::: Reading passage

05 / 05
Principle / 05

Availability patterns

Availability is the fraction of time a system answers correctly when asked. This page is the engineer's version: the nines and the downtime they buy you, the building blocks (redundancy, failover, health checks, replication, load balancing), the patterns that protect a system under load (timeouts, retries, circuit breakers, bulkheads), and the math for how availability composes across the things you depend on. Plus the counterintuitive bit: past a point, adding redundancy makes availability worse, not better.


What "available" actually means

Availability is usually defined as uptime divided by total time: the fraction of the year a system was up and serving correct responses. That single number hides a lot. A service that returns errors for one user out of a thousand, all year long, has a very different feel from one that is perfect for 364 days and then goes dark for one. Both can report the same percentage. So before the patterns, fix what you are actually measuring, because the measurement is what the whole discipline is built to defend.

The honest definition is success rate as seen by the people who depend on you. A request that times out, returns a 500, or returns stale garbage is a failed request, even if the server process is technically alive. This is why "the box is up" and "the service is available" are not the same claim. A node can be running, listening on its port, and passing a shallow health check while every real request behind it fails because a downstream database is wedged. Availability lives at the edge where requests meet responses, not at the level of whether a process has a heartbeat.

Two clocks matter when something does break. The first is recovery time: how long from the failure starting to service being restored. The second is data loss: how much of the most recent work disappeared in the failure. The industry names these RTO (recovery time objective) and RPO (recovery point objective). A daily backup gives you an RPO of up to a day; synchronous replication gives you an RPO near zero. Cold spare hardware gives you an RTO of hours; a hot standby already serving traffic gives you an RTO of seconds. Every pattern below moves one or both of those numbers, and the cost of the pattern tracks how close to zero you push them.

One more distinction worth holding: availability is not reliability and not durability. Reliability is whether a request that should succeed does succeed. Durability is whether committed data survives. A system can be highly available and unreliable (it answers fast but often wrongly), or durable and unavailable (your data is safe on disk but nobody can reach it). When someone says "we need higher availability," the first job is to ask which of these they actually mean, because the fixes diverge fast.

The math: what each nine costs

Availability gets reported as a percentage, and the percentages cluster around a count of nines. What matters is not the number but what it means in wall-clock downtime per year. Each extra nine cuts the allowed downtime by roughly ten times, and the engineering bill to get there climbs by about the same factor. The jump from 99% to 99.9% is mostly automation. The jump from 99.99% to 99.999% is multi-region architecture, consensus replication, and an on-call culture that treats minutes as expensive.

Work the table in your head once and it sticks. A year is about 525,600 minutes. Two nines (99%) leaves you 1% of that, which is roughly 3.65 days of downtime you are allowed to spend. Three nines is 8.8 hours. Four nines is about 52 minutes. Five nines is about 5 minutes, which is shorter than many teams' deploy windows, which tells you something blunt: at five nines you cannot take the system down to ship, so every change has to be safe while live. Drag the slider below to feel the curve, then read the fixed table under it.

Allowed downtime per year 52.6 min
Per month 4.3 min
Per week 1.0 min
Per day 8.6 s

99% (two nines): 3.6 days down per year. 99.99% (four nines): about 52 minutes. 99.999% (five nines): 5 minutes — shorter than most deploy windows.

::::::

■ Written instruction a ■
Update the availability page starting at "Work the table" and ending at "table under it.", replacing "deploy windows" with "release windows".

::: Input rows

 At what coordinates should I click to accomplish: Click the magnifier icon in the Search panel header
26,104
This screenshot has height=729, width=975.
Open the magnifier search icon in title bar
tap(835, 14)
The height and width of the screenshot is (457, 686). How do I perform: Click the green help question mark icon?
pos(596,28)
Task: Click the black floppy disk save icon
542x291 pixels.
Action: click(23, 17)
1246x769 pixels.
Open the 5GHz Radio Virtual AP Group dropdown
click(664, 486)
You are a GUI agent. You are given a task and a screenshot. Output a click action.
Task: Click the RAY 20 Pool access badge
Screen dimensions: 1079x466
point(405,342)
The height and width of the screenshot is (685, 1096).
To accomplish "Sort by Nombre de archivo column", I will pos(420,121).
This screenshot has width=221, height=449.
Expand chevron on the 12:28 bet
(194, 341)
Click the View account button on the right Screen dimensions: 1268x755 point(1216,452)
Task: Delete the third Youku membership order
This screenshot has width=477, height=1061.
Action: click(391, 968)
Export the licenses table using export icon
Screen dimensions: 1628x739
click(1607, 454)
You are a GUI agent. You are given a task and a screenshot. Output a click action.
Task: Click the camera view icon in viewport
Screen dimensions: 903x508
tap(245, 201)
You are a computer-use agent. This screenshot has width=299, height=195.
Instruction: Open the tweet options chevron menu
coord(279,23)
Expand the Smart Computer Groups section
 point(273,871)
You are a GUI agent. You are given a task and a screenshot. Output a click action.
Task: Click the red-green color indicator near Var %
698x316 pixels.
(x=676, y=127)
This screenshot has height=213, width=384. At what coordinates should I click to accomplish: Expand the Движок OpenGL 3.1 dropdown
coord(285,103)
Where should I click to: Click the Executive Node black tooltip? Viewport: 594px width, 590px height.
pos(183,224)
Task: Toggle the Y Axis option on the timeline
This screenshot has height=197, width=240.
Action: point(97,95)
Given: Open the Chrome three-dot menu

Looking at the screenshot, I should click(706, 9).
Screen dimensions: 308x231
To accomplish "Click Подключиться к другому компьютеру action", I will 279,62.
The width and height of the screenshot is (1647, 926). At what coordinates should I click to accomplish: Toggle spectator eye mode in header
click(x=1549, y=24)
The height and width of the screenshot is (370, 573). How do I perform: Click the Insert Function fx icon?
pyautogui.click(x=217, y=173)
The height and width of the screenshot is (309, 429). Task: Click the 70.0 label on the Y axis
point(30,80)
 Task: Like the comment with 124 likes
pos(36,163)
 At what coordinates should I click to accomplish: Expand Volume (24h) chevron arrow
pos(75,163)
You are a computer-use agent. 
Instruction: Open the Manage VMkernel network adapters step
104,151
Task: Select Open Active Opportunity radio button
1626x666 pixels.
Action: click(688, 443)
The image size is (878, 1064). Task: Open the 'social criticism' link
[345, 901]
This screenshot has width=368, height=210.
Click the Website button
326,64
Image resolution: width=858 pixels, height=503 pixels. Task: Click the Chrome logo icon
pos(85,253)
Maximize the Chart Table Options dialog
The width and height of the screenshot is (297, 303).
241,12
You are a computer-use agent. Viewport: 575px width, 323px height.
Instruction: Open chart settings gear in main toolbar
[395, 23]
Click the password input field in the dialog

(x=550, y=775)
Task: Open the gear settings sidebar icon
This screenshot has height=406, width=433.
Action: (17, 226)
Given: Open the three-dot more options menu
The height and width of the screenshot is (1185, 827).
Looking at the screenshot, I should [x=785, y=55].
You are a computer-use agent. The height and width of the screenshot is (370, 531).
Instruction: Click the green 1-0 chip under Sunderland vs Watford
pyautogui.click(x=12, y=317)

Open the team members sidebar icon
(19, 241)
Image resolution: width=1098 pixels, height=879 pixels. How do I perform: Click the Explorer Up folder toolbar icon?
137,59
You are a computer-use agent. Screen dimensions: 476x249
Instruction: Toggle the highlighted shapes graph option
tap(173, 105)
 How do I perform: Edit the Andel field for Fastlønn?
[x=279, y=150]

::::::

■ Written instruction b ■
Arrange the listing as a Markdown table with columns "Row" and "Line", starting at the line containing "You are a computer-use agent. Screen" and ending at the last line of the listing, and omit blank lines.

■ Written answer a ■
Work the table in your head once and it sticks. A year is about 525,600 minutes. Two nines (99%) leaves you 1% of that, which is roughly 3.65 days of downtime you are allowed to spend. Three nines is 8.8 hours. Four nines is about 52 minutes. Five nines is about 5 minutes, which is shorter than many teams' release windows, which tells you something blunt: at five nines you cannot take the system down to ship, so every change has to be safe while live. Drag the slider below to feel the curve, then read the fixed table under it.

■ Written answer b ■
| Row | Line |
|---|---|
| 1 | You are a computer-use agent. Screen dimensions: 476x249 |
| 2 | Instruction: Toggle the highlighted shapes graph option |
| 3 | tap(173, 105) |
| 4 |  How do I perform: Edit the Andel field for Fastlønn? |
| 5 | [x=279, y=150] |